Firstly my caveat to this article. This is not legal advice, always consult a solicitor when drawing up agreements, it is only a summary of some of the experience we have gained in working with people setting up a business. It's there to make you think and hopefully help you.
We get quite a few questions about how two people (or more) should divide up the responsibilities and rewards of a business. What needs documenting, or not. Is it necessary to write anything down at all - can't we just get on with it?
For simplicity I will refer to a business that just two people may be thinking of setting up together. The basic principals apply just as much to businesses of more than two partners.
Whether forming a Limited Company or a Limited Liability Partnership, you will each be bringing value to a business. That may be specialist skills, business contacts or equity. These all have a worth and you must decide based upon your judgement what that worth is. Let me give you some examples:
- If it is clearly 60% being contributed by one person (ie bringing contacts, most of the money and skills) and 40% to the other (bringing skills, a little funding and some contacts only) then the agreement could be arranged such that 60% of the shares are allocated to the former and 40% to the latter. When profit bonuses or dividends are being distributed they would be divided in that way. However, because both are working full-time on the business they might both be on the same basic salary.
- This is better than picking out specific areas that one gets the money from and one doesn't. Can you imagine the situation where a partner spends all his time and some of yours, only on the area making money for him! A partnership means teamwork.
- I know of one business (in this case set up as a Limited Company) so that each partner has equal shares. Therefore each gets an equal dividend from the shares (profits). They also decided to pay each of the four partners the same, even though one is the Managing Director. They all bring different skills and contacts, but decided to share the success evenly. This allows for more team work. You could do the same in a Limited Liability Partnership if you feel the effort and what's brought to the table balances out, only there you'd agree how the profits (since no share certificates) are allocated.
Below a few considerations that you should include in your thinking and it would save arguments later to include in a document, such as a business partnership agreement, you both sign. It doesn't have to be done in a sense of "mistrust" but in a sense of being professional and business-like. Believe me, you will both be pleased there are no misunderstandings later.
- partners duties
- working hours and holidays
- decision-making procedures
- business premises
- cars
- profit-sharing arrangements, and drawings on account
- partnership capital (and interest arrangements)

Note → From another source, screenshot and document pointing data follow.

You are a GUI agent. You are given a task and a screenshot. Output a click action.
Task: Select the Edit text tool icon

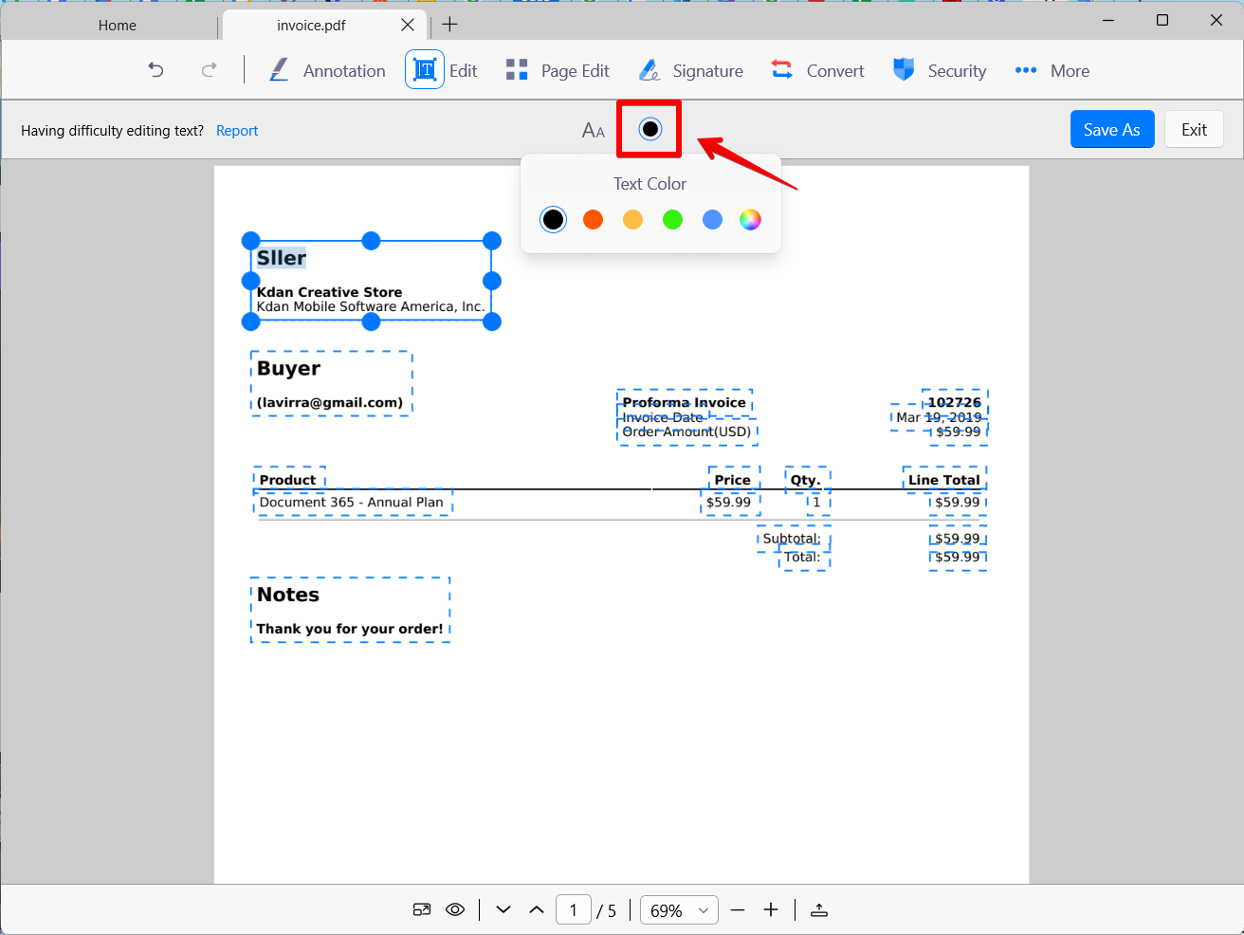[425, 70]
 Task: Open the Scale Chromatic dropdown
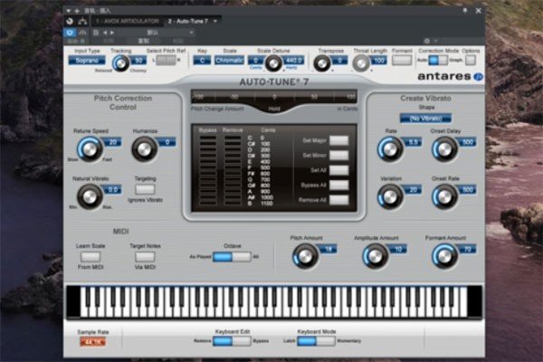click(x=225, y=61)
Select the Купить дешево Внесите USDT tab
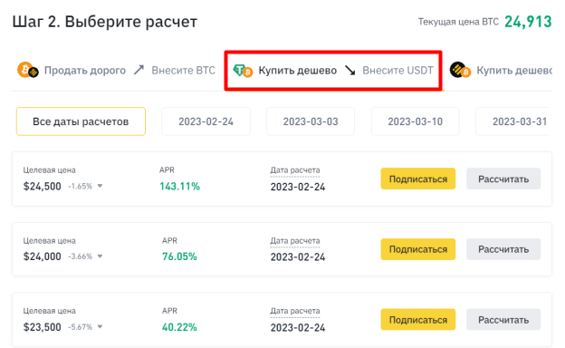The image size is (565, 348). (333, 71)
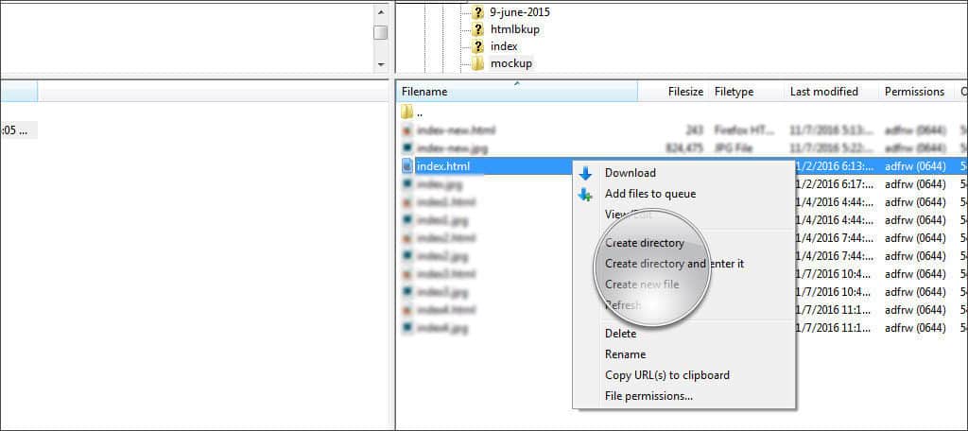
Task: Click the Permissions column header
Action: point(914,92)
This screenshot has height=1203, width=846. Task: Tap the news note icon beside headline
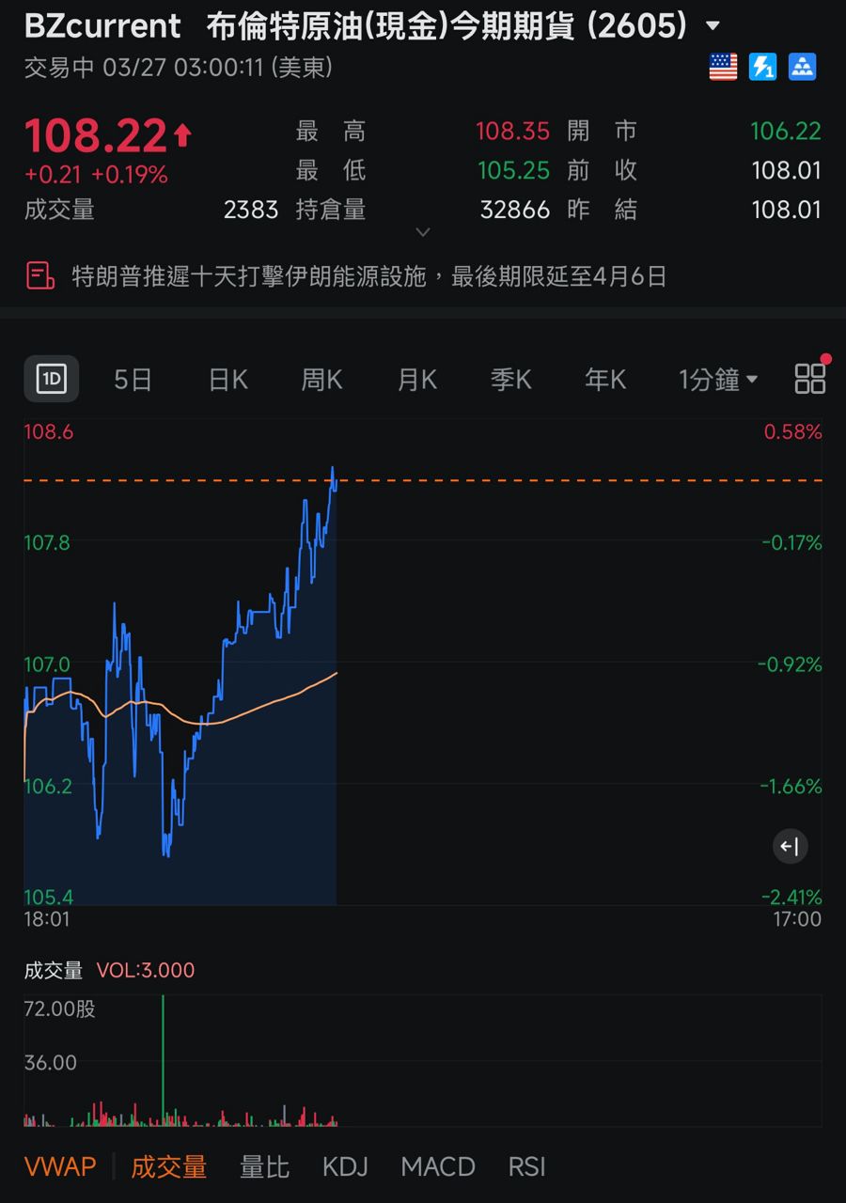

- banking and financial arrangements
- accounting arrangements
- making provision for tax payments
- partner retirement procedures
- death of a partner
- providing for partners' retirements and dependants
- disability of a partner
- establishing the right to expel a partner
- what if a partner wants to leave
- arbitration for unresolved disputes
There may be others that you can think of that could be included, but now at least you are beginning to see how it all should work.